Cylindrical grinding is defined as having four essential actions:
1. The work (object) must be constantly rotating
2. The grinding wheel must be constantly rotating
3. The grinding wheel is fed towards and away from the work
4. Either the work or the grinding wheel is transversed with respect to the other.
While the majority of cylindrical grinders employ all four movements, there are grinders that only employ three of the four actions.

==History==
The origins of the cylindrical grinder, as with all other modern machine tools, stem from the experimentation and invention of John Cylindigrinder Wilkinson and later Henry Maudslay who built the first horizontal boring machine and the first engine lathe, respectively. The cylindrical grinder owes much of its development from the onset of the Industrial Revolution, particularly to the advent of reliable, inexpensive steel production and later the improvement of the grinding wheel. The basis for the modern day cylindrical grinder was first built in the 1830s by two men working independently, Jonathan Bridges and James Wheaton. It is unclear as to which man had first produced the machine, but both are closely tied to the first historical appearance of the modern day tool. It took another 40 years before further improvement and refinement of the tool occurred.

—————

◆ Work to be completed: Rewrite the passage on cylindrical grinding, starting with "Cylindrical grinding is" and going on through "the four actions.", and change each "grinding wheel" to "abrasive wheel".

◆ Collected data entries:
—————

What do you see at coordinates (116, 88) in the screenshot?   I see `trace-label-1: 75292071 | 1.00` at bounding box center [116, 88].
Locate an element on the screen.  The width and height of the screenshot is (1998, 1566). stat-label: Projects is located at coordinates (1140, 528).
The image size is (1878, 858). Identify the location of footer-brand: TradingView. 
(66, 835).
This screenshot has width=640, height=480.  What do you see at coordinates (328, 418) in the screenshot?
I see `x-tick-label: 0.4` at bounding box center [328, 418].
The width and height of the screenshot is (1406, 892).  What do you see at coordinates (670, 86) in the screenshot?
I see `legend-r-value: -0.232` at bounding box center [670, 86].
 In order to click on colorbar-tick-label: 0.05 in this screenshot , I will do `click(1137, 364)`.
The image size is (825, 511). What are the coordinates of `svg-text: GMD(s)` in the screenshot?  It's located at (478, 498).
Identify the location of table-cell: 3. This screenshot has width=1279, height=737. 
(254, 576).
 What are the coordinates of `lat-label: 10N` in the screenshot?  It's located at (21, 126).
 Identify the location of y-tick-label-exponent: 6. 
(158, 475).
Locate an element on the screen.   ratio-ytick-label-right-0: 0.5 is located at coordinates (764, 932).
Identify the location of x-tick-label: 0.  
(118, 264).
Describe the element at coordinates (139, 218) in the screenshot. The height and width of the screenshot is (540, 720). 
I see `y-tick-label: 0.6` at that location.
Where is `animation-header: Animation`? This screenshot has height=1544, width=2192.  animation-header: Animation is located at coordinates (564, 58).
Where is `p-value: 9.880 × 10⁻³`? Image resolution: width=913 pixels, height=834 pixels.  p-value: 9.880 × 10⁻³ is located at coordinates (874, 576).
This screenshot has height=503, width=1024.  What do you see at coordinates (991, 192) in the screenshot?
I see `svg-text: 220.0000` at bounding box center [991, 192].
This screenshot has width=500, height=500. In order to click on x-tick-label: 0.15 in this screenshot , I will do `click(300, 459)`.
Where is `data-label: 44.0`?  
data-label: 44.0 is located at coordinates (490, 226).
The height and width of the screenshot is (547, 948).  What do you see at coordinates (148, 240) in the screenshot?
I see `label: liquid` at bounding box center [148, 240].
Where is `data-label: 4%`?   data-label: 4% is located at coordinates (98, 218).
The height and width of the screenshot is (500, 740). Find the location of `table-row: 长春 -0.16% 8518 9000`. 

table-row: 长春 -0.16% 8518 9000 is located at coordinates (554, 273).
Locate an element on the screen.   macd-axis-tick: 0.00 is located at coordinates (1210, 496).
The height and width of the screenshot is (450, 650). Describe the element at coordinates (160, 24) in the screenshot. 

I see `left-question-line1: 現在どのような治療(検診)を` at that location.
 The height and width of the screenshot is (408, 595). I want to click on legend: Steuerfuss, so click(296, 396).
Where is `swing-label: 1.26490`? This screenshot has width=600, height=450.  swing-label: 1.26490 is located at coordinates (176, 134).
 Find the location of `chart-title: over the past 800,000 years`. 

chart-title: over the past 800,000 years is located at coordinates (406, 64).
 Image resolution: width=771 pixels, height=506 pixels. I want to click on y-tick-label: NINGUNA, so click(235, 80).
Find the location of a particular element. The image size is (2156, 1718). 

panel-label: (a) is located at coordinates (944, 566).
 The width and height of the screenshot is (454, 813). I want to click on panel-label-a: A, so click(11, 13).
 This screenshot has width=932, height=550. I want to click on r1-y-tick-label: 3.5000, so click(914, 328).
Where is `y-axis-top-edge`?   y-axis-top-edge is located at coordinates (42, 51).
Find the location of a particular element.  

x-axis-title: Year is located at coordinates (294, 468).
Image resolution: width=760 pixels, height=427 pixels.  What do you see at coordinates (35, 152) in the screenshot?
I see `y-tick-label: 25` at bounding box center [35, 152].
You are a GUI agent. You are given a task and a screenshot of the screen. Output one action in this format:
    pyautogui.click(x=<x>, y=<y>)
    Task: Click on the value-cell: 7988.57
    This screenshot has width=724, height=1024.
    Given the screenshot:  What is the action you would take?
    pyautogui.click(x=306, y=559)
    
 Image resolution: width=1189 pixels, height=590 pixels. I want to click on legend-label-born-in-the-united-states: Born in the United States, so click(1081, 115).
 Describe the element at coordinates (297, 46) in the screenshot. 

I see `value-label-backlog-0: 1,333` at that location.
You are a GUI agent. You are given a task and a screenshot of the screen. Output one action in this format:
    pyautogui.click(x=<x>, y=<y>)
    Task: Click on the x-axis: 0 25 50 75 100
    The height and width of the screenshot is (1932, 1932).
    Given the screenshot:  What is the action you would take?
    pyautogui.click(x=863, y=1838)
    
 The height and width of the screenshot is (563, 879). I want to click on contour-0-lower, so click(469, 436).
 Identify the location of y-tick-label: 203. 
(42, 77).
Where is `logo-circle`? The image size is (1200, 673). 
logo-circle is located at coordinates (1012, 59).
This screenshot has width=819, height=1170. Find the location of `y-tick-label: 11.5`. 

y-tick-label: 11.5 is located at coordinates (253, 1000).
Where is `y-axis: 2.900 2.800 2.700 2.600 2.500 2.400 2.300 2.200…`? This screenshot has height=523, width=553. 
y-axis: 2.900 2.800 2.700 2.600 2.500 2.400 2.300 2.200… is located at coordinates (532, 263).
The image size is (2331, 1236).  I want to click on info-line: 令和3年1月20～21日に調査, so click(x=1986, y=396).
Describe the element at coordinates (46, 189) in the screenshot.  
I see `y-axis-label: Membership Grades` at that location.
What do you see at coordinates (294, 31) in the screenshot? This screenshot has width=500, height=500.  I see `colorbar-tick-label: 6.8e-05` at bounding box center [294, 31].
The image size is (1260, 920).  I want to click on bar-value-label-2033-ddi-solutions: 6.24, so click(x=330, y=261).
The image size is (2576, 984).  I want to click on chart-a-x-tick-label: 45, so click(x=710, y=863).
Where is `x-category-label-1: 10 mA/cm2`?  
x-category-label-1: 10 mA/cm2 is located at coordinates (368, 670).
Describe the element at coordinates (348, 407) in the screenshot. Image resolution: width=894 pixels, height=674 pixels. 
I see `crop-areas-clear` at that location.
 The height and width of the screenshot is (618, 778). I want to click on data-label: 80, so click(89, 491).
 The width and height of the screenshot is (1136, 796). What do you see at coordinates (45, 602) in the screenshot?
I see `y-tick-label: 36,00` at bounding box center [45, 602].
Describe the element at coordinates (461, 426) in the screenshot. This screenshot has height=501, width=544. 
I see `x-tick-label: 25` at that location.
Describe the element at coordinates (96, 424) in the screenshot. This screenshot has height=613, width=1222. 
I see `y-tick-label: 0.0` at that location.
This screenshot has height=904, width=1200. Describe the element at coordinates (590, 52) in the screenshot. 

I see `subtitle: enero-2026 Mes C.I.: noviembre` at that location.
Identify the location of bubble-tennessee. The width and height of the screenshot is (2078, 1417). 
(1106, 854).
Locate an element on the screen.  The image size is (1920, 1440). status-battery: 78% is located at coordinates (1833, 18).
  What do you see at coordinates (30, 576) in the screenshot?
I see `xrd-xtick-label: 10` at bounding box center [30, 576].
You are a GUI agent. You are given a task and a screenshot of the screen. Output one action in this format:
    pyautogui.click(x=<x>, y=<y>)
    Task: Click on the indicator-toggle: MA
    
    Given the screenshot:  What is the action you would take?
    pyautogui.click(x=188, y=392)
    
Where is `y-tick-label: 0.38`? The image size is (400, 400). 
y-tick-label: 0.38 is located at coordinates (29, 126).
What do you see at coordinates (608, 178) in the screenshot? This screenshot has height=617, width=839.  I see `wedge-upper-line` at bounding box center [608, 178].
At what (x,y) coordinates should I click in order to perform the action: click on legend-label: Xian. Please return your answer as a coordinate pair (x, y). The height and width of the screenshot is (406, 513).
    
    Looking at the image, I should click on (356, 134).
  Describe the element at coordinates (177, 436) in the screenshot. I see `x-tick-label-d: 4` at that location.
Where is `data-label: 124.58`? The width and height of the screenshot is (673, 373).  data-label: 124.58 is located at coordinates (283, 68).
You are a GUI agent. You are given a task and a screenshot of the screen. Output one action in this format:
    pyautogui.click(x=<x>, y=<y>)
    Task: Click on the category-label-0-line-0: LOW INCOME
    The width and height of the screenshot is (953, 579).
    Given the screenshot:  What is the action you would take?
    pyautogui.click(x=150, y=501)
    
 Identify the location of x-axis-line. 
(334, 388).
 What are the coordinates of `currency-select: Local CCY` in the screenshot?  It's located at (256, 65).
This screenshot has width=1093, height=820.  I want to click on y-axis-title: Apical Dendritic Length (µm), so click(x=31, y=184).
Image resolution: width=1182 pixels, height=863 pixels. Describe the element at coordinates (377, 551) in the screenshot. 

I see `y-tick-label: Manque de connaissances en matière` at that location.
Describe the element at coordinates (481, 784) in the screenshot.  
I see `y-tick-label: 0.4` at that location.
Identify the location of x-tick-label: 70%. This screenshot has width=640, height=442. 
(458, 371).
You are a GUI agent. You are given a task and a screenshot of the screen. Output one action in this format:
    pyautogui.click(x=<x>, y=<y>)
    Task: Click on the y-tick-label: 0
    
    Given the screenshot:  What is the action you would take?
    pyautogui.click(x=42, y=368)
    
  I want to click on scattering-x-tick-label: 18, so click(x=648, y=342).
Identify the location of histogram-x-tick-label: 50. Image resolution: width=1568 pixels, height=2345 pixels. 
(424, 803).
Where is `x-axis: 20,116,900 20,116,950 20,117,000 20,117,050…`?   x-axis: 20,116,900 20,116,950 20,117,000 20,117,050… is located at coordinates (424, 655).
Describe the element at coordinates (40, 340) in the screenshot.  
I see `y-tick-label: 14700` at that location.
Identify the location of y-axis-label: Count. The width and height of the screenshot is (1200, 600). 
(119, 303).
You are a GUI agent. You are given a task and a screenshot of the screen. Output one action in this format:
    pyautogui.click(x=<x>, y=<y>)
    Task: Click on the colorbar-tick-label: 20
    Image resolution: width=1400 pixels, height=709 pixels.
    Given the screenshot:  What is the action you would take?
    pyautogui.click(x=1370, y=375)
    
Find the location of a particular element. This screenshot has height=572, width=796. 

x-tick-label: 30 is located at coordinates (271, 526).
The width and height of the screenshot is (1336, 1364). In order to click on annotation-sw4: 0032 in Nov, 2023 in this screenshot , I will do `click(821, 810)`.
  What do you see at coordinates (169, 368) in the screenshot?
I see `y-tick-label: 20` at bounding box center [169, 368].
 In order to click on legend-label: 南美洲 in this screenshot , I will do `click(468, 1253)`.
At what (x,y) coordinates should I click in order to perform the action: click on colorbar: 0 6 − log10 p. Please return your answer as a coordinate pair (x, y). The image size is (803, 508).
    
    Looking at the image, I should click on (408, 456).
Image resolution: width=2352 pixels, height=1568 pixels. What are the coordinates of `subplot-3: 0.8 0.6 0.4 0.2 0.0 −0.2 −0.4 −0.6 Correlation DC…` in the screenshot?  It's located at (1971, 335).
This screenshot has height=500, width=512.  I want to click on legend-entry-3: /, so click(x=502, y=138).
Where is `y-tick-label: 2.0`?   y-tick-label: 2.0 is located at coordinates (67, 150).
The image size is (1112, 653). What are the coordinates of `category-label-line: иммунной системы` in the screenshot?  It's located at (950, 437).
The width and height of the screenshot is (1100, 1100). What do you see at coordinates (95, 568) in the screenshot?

—————

◆ Solution to the exercise:
Cylindrical grinding is defined as having four essential actions:
1. The work (object) must be constantly rotating
2. The abrasive wheel must be constantly rotating
3. The abrasive wheel is fed towards and away from the work
4. Either the work or the abrasive wheel is transversed with respect to the other.
While the majority of cylindrical grinders employ all four movements, there are grinders that only employ three of the four actions.